Well, here’s a note for the culture wars: Evolution sells.

Or, at least it seems that recognizable bits of cultural iconography associated with evolutionary biology do not, in the minds of advertising types, raise a red flag for at least one segment of conservative culture.

In the February 2006 issue of the National Rifle Association’s American Hunter magazine, there is a two-page spread advertisement for Elcan’s “DigitalHunter” riflescope. This adds digital still and video capability to a scope, with an LCD on top for review of images. I can only recall one time in my youth when I went deer hunting with a rifle, and I don’t know precisely what the process of sighting something, snapping a picture, and then bringing the rifle into an upright position to review the image is supposed to do. Perhaps it’s meant to settle those old arguments: “I swear, he had ten points if he had a nubbin!” Perhaps the next craze in fishing will be a digital video/still camera that would capture images of whatever comes near the hook.

I digress. The real reason that I am discussing this ad at all is the artwork that goes with it. Click on the image for a larger version.

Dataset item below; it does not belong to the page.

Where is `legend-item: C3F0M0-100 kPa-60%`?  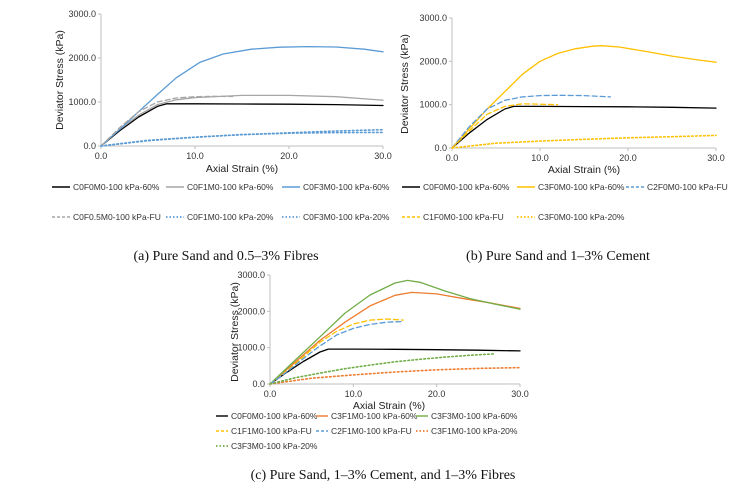
legend-item: C3F0M0-100 kPa-60% is located at coordinates (571, 187).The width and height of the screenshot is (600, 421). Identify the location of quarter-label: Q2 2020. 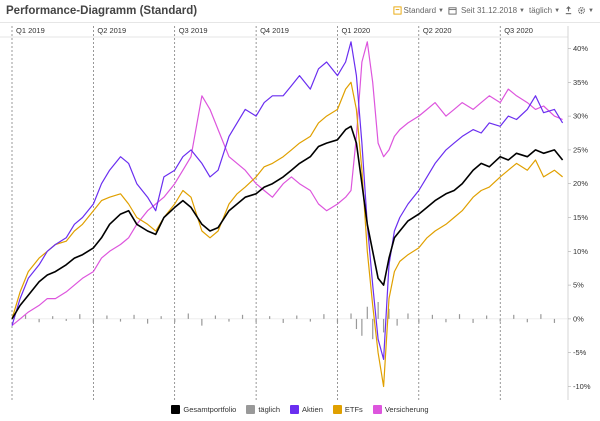
(438, 30).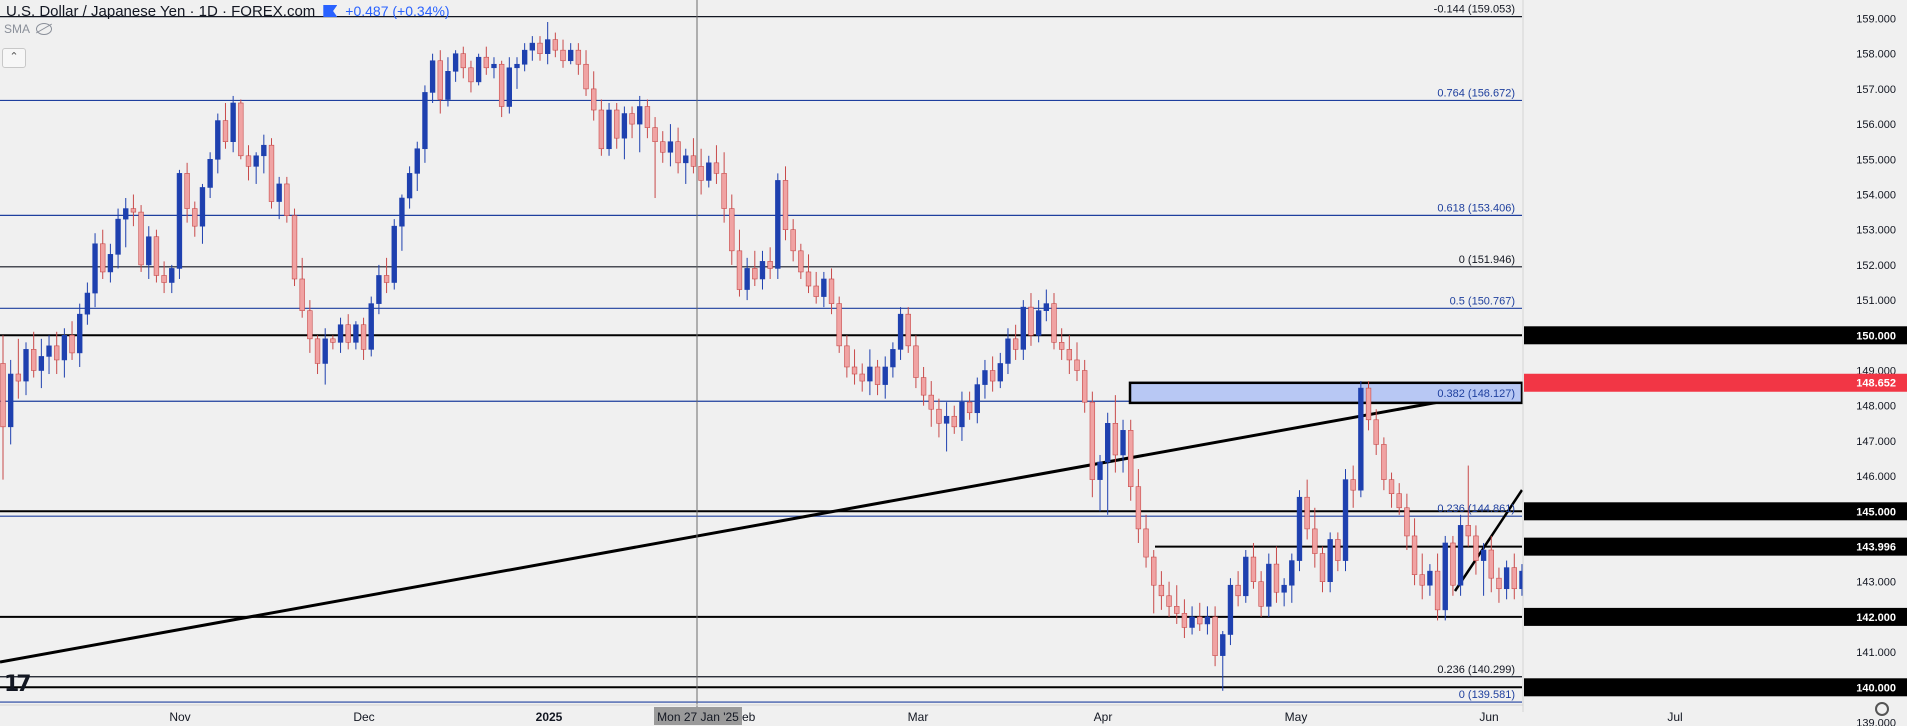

That’s right, it’s a derivative of the famous “March of Progress” painting. The message seems to be that if you are a hunter, anything but Elcan’s DigitalHunter riflescope is hopelessly primitive.

The other message, as I mentioned above, is that evolution, for all that the US polls show substantial numbers of the populace taking issue with it, seems to be just peachy as a way to draw positive attention to a product. There have been indications that the conservatism of hunters on the issue of firearm ownership and access to public lands has been put at odds with the current administration over the reduction in available public land because of development, and over policies that seem to be more in line with “pillaging” resources than “managing” them. It’s a conundrum, because a liberal administration would tend to do better protection of natural resources, but also put the firearm ownership and use at risk. (Well, the NRA sees no conundrum, and continues to advise supporting the politicians who say that gun ownership is fine, but may soon obviate any need for the things as far as intra-US hunting opportunities go.) In any case, I think that natural resource conservation is one issue that hunters and “green” groups can usefully work together upon.

And for something completely different, there is a new simulation game called “Spore” that uses the notion of deep time and evolutionary change — with “designer” intervention, where the “designer” is each player. It will feature a network repository of “creatures”, so the results of multitudes of rounds of the game will be available. It is hard to tell what the reaction of the ID advocates might be to this. While it does involve intervention, it also derives things via its own programming, giving an overall view of evolutionary time as something that only at long intervals might have an intervention event. The notion that evolutionary processes are adequate for almost everything in the game may be too subversive for ID advocate tastes.

Final comment: A cover story blurb on the American Hunter reads, “Brushes With Death: A Wildlife Artist’s Close Encounters”. Just tell me that the film will not star Kevin Costner.